I'm from Iowa, State Fair home of the Butter Cow. Every year a new one. Every year news. Butter cows are life-sized and thereby newsworthy. 

My favorite butter is at the other end of the size spectrum. It's the tiny gold-wrapped pat of butter you get in any mid-range restaurant in America. It's a single serving, or at least a single ounce of butter. Sometimes it smooshes as you open it, liquifying butter oozing out. Other times it's cold and hard and smooshes your bread. 

But when it's perfect, when the foil-lined paper pulls back easily and a third of the pat slices cleanly away from the rest and then spreads smoothly onto the slice of baguette, I delight in that butter. The delight is not only the sweet, salty, richness, but also the apportionment. It's not that I'm attentive to having only one serving. Rarely is it that. Rather, I like taking a little at a time and knowing there's more. It's something I've done since childhood. It's not an OCD thing. I don't have to do it. But there's some weird pleasure I derive from eating a favored food in small bits. 

Now that I've revealed more than I ever should have about my inner workings, let me point out that the smallest of details is a key to believable characters. It's not that they must teeter on the edge of pathology, though the intriguing ones sometimes do, especially the antagonists. No, it's that the attention to human detail is crucial to creating characters that aren't cardboard cutouts serving a plot. 

It's possible to observe such detail in ourselves or in others. In private or in public. It's possible to do this with intention, collecting tidbits of lives lived to place in fiction.

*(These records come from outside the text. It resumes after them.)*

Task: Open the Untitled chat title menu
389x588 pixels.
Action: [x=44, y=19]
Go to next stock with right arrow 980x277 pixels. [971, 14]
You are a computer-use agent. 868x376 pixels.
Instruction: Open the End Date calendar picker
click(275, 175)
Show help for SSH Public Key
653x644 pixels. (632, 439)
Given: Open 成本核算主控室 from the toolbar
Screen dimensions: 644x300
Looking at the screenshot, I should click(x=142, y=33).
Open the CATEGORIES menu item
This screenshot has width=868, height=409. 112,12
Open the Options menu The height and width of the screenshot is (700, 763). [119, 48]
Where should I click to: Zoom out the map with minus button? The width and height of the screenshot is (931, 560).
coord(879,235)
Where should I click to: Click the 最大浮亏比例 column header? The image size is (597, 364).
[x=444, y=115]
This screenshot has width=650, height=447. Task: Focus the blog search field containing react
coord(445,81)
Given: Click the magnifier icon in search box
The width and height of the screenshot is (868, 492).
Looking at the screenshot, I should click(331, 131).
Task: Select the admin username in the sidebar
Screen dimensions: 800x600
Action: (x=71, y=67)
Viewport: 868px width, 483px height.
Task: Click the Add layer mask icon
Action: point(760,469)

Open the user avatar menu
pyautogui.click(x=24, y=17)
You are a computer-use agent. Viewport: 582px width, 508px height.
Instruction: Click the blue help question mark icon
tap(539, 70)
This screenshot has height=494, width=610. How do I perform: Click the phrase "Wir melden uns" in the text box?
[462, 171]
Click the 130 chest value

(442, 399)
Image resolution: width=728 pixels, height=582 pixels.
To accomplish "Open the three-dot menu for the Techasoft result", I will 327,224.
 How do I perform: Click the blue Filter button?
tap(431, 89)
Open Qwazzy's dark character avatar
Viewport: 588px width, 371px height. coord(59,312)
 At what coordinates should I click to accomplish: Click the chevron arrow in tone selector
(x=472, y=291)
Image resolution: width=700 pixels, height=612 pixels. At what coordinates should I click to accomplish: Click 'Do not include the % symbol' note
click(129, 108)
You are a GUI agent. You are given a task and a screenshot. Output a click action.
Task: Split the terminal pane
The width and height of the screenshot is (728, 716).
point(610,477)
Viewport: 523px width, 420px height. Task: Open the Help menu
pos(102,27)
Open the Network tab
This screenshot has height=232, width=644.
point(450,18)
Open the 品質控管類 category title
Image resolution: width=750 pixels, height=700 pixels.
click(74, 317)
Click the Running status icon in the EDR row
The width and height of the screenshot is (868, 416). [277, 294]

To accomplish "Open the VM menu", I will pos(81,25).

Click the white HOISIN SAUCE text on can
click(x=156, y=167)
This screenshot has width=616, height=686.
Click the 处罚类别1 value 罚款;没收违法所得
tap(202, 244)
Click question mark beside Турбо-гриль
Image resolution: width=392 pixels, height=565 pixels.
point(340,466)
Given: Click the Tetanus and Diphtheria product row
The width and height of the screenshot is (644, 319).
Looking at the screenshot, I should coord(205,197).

For me, it's been an accumulation. I've been observing as long as I can remember. And evidently, remember I do. I've never kept these observations in a notebook. I haven't catalogued them or arranged which ones would go together. But when I'm writing, I find that the character appears not just in actions, but in the delight of a pat of butter, or the delicate balance of a favored wine glass, or even in the preference not to wash organic spinach.

It could be that the person who takes a photo through a glass window of the butter cow is just such an observer/collector. The web is filled with these photos, some with a member of the photographer's family, some with the sculptor of the butter, some with a protest painted on the window. But that's not been my method. I always stand unobtrusively off to the side, the voyeur observing those so fascinated they needed a souvenir.

I have no such photos. Only memories. And characters who emerge from those memories, like so much butter, cooled to just the right temperature for sculpting.